There was still one caveat though. While NVIDIA GPU owners were now able to utilize AMD FreeSync monitors — which are usually cheaper than G-Sync monitors — owners of AMD cards still only had one option: FreeSync monitors. And that’s exactly what NVIDIA is addressing now: NVIDIA will add support for Adaptive Sync and HDMI-VRR directly into their G-Sync display modules, enabling AMD graphics cards and game consoles to use VRR on G-Sync monitors.
Why would AMD graphics card owners want G-Sync?
While FreeSync monitors are usually cheaper than G-Sync monitors, they often lack some of the bells and whistles of G-Sync monitors. Like high-end HDR with 1000 nits of peak brightness and 384+ zone FALDs (named G-Sync Ultimate). Or the fact that many of the cheaper FreeSync monitors have a very narrow frequency range in which VRR can be applied. NVIDIA also claims that any monitor that wants a G-Sync badge has to go through rigorous testing and get certified. FreeSync monitors? Not so much. There are fantastic FreeSync monitors, but there are also those that are pretty bad. With G-Sync, you usually get consistent quality across the board.
With NVIDIA adding Adaptive Sync support to G-Sync monitors, owners of AMD graphics cards and game consoles will have a lot more options to choose from.
Only new G-Sync monitors will get these updates
As with most things in life, this welcome addition to G-Sync has a catch: All that is required to add these new capabilities to G-Sync is a firmware update to v1 and v2 G-Sync modules. However, as these modules can’t be updated by users and have to be applied at the factory, only new monitors will actually get the new features. This has been confirmed by NVIDIA, according to TFT Central.

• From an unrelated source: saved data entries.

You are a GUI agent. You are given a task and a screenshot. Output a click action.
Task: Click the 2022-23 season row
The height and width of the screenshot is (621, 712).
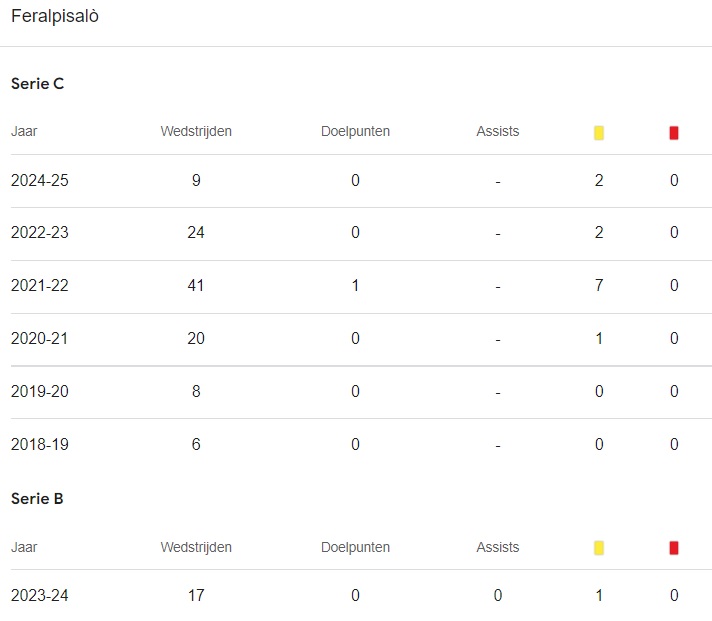(x=40, y=233)
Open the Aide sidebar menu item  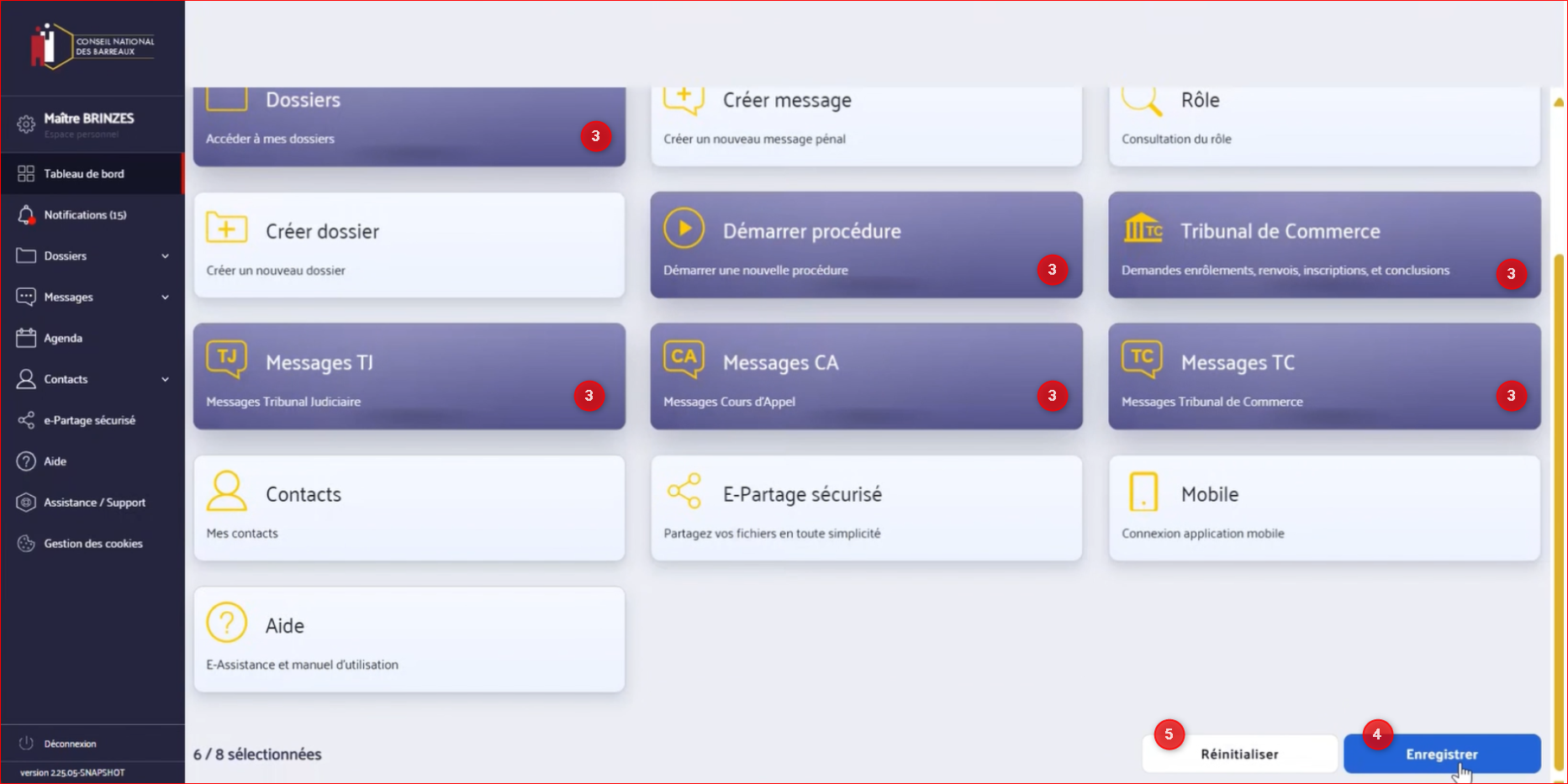tap(55, 461)
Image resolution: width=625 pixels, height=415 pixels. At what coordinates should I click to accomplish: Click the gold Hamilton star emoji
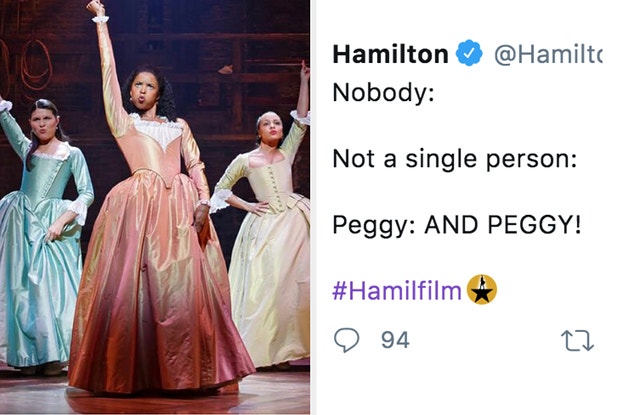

All of this comes at a surprise
That NVIDIA opens G-Sync is very surprising. First G-Sync compatible, now this. For years, NVIDIA has refused to even acknowledge Adaptive Sync and its sibling, AMD FreeSync. The company always claimed that G-Sync is so much better and that Adaptive Sync had quality issues that were allegedly so bad, that NVIDIA never wanted to add support for it. I am not sure what changed their mind. Did Adaptive Sync quality improve? Or is it the fact that Adaptive Sync (and HDMI-VRR) are now omnipresent because game consoles as well as TVs are receiving wide-spread support for it? Who knows. It will be interesting to see how G-Sync will progress. I wouldn’t be surprised if one day it will disappear or end up being just a quality label for exceptionally well-built Adaptive Sync displays. We will see.
Why use Variable Refresh Rate?
Traditionally, monitors had a fixed refresh rate. For years, 60 hz was the de facto standard. However, a fixed refresh rate has a dilemma, that becomes especially obvious in fast moving pictures like in video games.
Games don’t have a constant, fixed rendering speed at which they output frames. If your monitor is set to 60 hz (meaning, it will display 60 frames per second), but your GPU delivers more frames than that, the display can’t keep up and introduces what is known as screen tearing. The upper part of the screen shows one frame, the lower part of the screen shows another frame.
On the other hand, when the GPU delivers fewer frames than the display’s refresh rate, the image will stutter, because the monitor will have to display one frame multiple times. Adaptive Sync and G-Sync dynamically adjust the monitor’s refresh rate to exactly the rate the GPU is delivering frames, avoiding tearing and stuttering. If you have ever used G-Sync or FreeSync, you can never go back.